Johnny’s step-father complained about the smell as soon as his mother brought it home. Johnny liked the smell though, despite his heightened sense. It was pungent enough to take him somewhere else, somewhere beyond the seeming perfection of his suburban surroundings. Johnny’s step-father said the ferret would be a lot cuter if it smelled less like a skunk, but Johnny wouldn’t let him take the ferret away.
On the fifth day Johnny and his mother went to show their doctor the raised spots and beautifully sinuous markings the ferret left on his skin. Puffed and raised like the Braille Johnny read with his mother every night, the doctor claimed Johnny was just very sensitive. Johnny’s step-father called the ferret a mongrel with dirty nails, but Johnny wouldn’t let him take the ferret away.
On the tenth day Johnny lay still as the ferret scratched and scratched at the door, sending his mom’s dreams into haunting places where her marriage was more than its de facto state.

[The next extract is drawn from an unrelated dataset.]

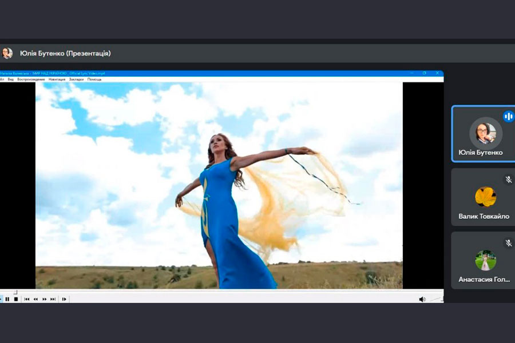
Task: Mute the player volume speaker icon
Action: pos(422,299)
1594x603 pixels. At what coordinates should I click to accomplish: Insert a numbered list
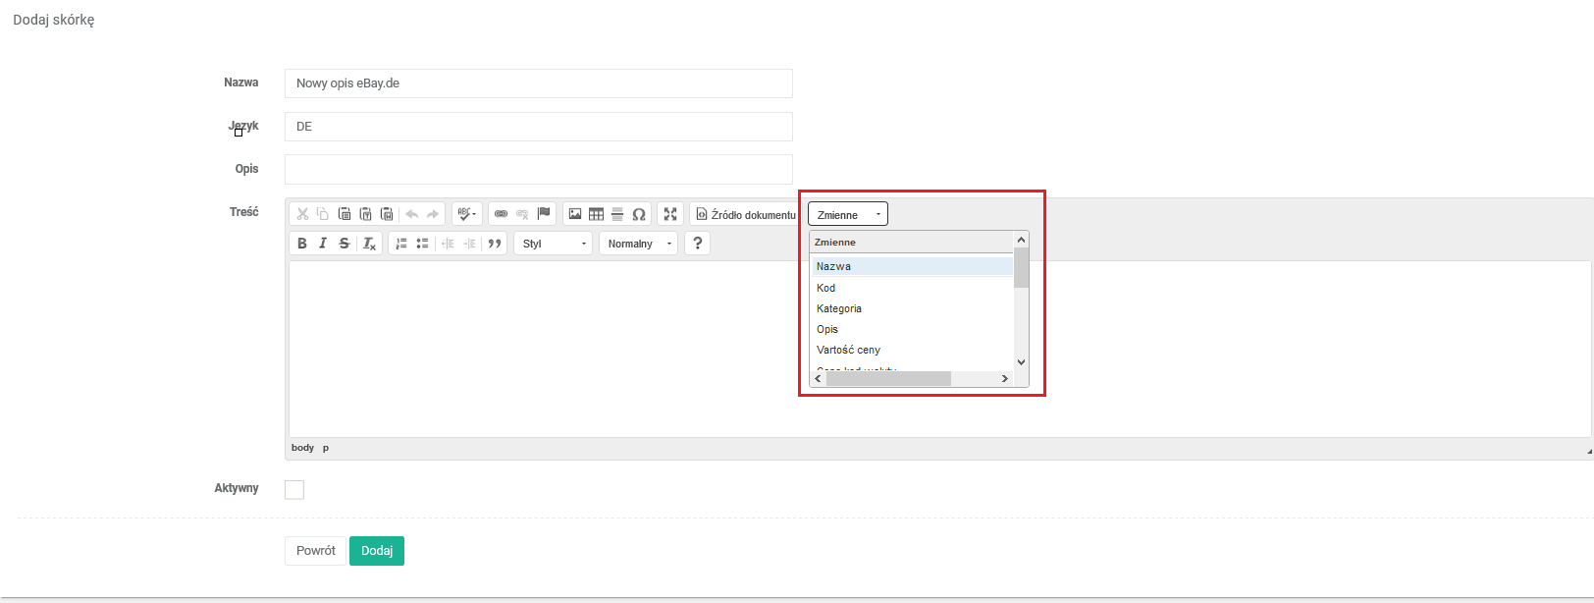(400, 244)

His step-father roused first, found him, and saw the extremely exacerbated swelling. The ferret hissed at the man and jumped over to his usual spot atop Johnny, not letting either of them be taken away.
It stopped hissing when his mother came in and touched the edges of the swellings, now almost an inch tall. She traced the Braille-like words with her fingers, reminding herself of the giant wooden letter blocks Johnny loved in the years before she realized why he never made sentences. He loved the geometry of the letters, the dotted mirror of which lay now on his cold skin. She never told her husband, but she swore she could read Johnny’s words in the ferret’s scratches. She read Johnny’s love and hopes for her. She read the passages from the stories she read him in her unpublished book. She read Johnny’s instructions on how to find the life he knew she truly wanted. She silently thanked the ferret and told him she would never let anyone take him away.
On the fifteenth day, Johnny’s ashes were carried in the soil of a six inch potted cactus pot in his mother’s left arm, and a suitcase in the other, containing, amongst many things, the manuscript to a book she had finished years ago. At her feet, attached to a small red leash hooked around her left arm, was the ferret who was quiet and not scratching for once, being occupied by the task of suckling the meat off of the middle aged make finger held between his two small front paws. Though he struck her when she protested, she didn’t let her husband take the ferret away.